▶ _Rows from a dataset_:
┄┄┄┄┄┄

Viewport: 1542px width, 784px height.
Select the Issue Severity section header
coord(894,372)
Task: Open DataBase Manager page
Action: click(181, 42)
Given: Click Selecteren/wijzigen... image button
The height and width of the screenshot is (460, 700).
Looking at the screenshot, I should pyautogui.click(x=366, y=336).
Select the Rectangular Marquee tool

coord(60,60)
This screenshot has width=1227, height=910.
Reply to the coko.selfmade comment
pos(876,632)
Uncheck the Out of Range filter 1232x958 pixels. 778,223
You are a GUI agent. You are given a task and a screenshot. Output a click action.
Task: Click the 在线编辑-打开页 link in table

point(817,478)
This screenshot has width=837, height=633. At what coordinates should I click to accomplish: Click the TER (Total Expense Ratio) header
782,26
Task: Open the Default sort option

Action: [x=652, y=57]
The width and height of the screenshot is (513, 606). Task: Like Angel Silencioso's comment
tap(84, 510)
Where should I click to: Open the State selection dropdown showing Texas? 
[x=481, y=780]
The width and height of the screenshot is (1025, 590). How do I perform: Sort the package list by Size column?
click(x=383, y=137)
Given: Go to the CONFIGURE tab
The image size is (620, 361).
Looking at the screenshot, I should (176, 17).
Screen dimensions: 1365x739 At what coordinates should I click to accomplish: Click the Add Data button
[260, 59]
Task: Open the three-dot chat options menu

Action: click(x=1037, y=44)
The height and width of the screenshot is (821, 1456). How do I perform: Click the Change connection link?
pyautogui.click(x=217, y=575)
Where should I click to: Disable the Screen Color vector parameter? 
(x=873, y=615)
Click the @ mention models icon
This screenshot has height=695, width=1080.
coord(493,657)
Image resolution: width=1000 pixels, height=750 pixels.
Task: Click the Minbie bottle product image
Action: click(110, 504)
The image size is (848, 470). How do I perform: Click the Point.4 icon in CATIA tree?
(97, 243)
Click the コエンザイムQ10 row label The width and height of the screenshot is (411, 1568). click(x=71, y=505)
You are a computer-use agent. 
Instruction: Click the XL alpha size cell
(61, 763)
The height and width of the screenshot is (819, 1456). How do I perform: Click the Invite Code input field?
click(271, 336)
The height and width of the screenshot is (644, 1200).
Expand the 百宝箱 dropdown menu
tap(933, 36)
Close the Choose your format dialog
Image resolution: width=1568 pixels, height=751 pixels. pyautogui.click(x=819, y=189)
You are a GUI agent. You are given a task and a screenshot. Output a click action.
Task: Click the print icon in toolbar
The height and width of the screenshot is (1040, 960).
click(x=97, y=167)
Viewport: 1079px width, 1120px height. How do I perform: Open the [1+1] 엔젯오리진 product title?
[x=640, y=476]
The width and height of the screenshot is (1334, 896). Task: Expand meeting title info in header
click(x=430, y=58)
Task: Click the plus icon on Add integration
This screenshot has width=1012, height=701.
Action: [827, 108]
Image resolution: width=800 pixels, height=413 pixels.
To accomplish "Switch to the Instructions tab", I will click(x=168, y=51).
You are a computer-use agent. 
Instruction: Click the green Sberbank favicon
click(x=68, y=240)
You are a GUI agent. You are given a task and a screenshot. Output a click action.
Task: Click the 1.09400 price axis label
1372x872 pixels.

┄┄┄┄┄┄

▶ _Stated exercise_:
Retype the entries exactly, starting at the line with "Select the Rectangular Marquee tool" and ending at the line with "Image resolution: width=1568", with both of those lines included.

▶ _Response below_:
Select the Rectangular Marquee tool

coord(60,60)
This screenshot has width=1227, height=910.
Reply to the coko.selfmade comment
pos(876,632)
Uncheck the Out of Range filter 1232x958 pixels. 778,223
You are a GUI agent. You are given a task and a screenshot. Output a click action.
Task: Click the 在线编辑-打开页 link in table

point(817,478)
This screenshot has width=837, height=633. At what coordinates should I click to accomplish: Click the TER (Total Expense Ratio) header
782,26
Task: Open the Default sort option

Action: [x=652, y=57]
The width and height of the screenshot is (513, 606). Task: Like Angel Silencioso's comment
tap(84, 510)
Where should I click to: Open the State selection dropdown showing Texas? 
[x=481, y=780]
The width and height of the screenshot is (1025, 590). How do I perform: Sort the package list by Size column?
click(x=383, y=137)
Given: Go to the CONFIGURE tab
The image size is (620, 361).
Looking at the screenshot, I should (176, 17).
Screen dimensions: 1365x739 At what coordinates should I click to accomplish: Click the Add Data button
[260, 59]
Task: Open the three-dot chat options menu

Action: click(x=1037, y=44)
The height and width of the screenshot is (821, 1456). How do I perform: Click the Change connection link?
pyautogui.click(x=217, y=575)
Where should I click to: Disable the Screen Color vector parameter? 
(x=873, y=615)
Click the @ mention models icon
This screenshot has height=695, width=1080.
coord(493,657)
Image resolution: width=1000 pixels, height=750 pixels.
Task: Click the Minbie bottle product image
Action: click(110, 504)
The image size is (848, 470). How do I perform: Click the Point.4 icon in CATIA tree?
(97, 243)
Click the コエンザイムQ10 row label The width and height of the screenshot is (411, 1568). click(x=71, y=505)
You are a computer-use agent. 
Instruction: Click the XL alpha size cell
(61, 763)
The height and width of the screenshot is (819, 1456). How do I perform: Click the Invite Code input field?
click(271, 336)
The height and width of the screenshot is (644, 1200).
Expand the 百宝箱 dropdown menu
tap(933, 36)
Close the Choose your format dialog
Image resolution: width=1568 pixels, height=751 pixels. pyautogui.click(x=819, y=189)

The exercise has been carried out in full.